CMoore of Colorado highlights a little-known hidden gem or a place we see or hear of all the time that has a historical significance you didn’t know about.  

CAÑON CITY — In 1878, two railroad crews both had the idea to begin grading for a railroad west of Cañon City in the mouth of the gorge, all this information is according to the Royal Gorge Route website.

Santa Fe began first and Denver & Rio Grande realized they were blocked.

It eventually became a two-year struggle between the two companies known as the Royal Gorge War.

It was eventually settled with a D&RG victory but they paid the Santa Fe $1.8 million for the railroad it had built in the gorge, the grading it had completed, materials on hand and interest.
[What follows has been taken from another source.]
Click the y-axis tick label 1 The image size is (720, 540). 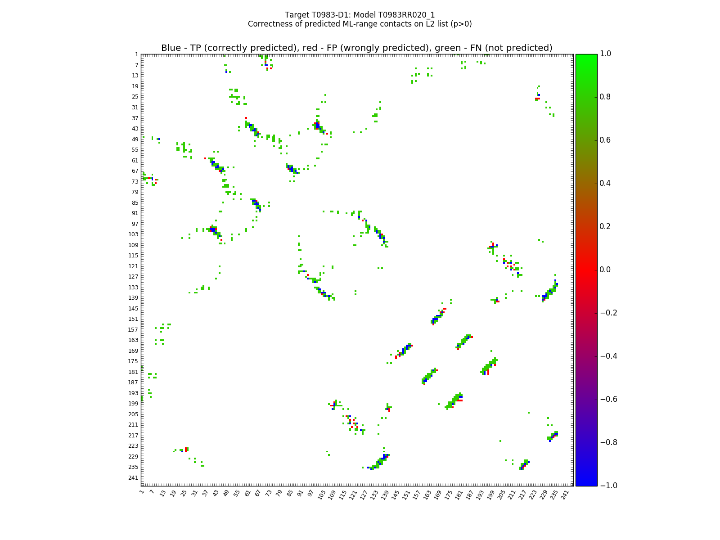coord(136,54)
The Royal Gorge War was over.

The rails reached Leadville on July 20, 1880.

In 1882 the Royal Gorge Route became a transcontinental rail link between Denver and Salt Lake.

As you look at this landscape, I wondered what’s the difference between a gorge and canyon. The wonderful staff on board told me, “a gorge is deeper than it is wide and a canyon is wider than it is deep.”
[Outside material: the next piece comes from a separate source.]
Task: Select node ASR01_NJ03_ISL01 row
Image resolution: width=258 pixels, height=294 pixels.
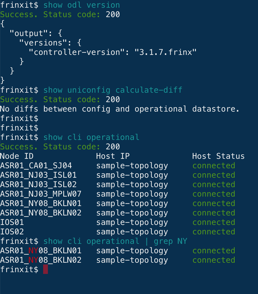Action: tap(118, 175)
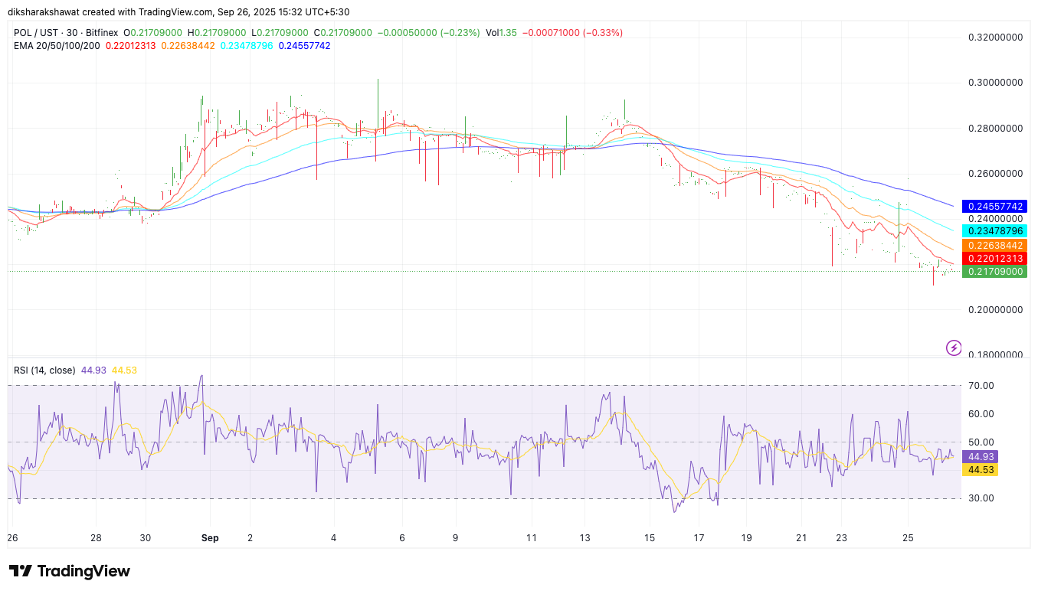Click the 25 date label on time axis

tap(908, 538)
The walls of the gorge at one point reaching 2,600 feet above the track.

It wasn’t until about 50 years later, that the royal gorge bridge was built.

It held the title “highest bridge in the world” from when it was built in 1929 until 2007.
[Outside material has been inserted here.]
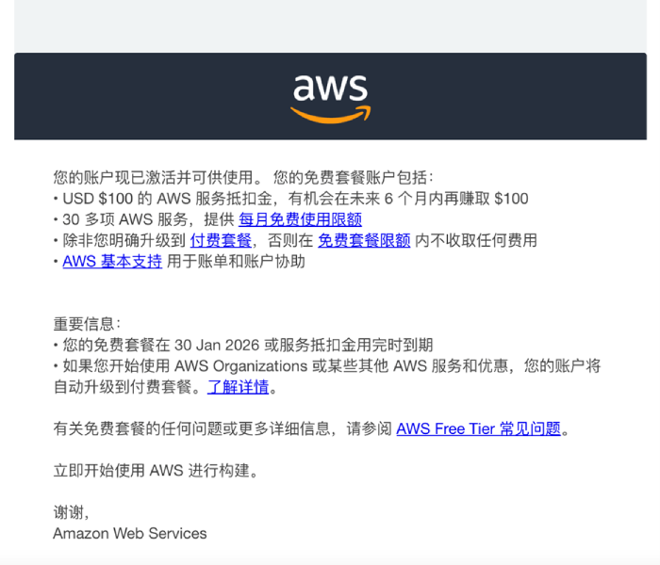Click the USD $100 credit bullet text

tap(283, 199)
The royal gorge route railroad has become a premier destination attraction carrying over 100,000 guests through the royal gorge each year.

You can take rides on the Royal Gorge Railroad daily leaving from Cañon City. The track climbs 500 feet in elevation to Parkdale, then goes back down the track.

It seems the only other way to see that view from inside the gorge is to raft down the class 4 or 5 waters.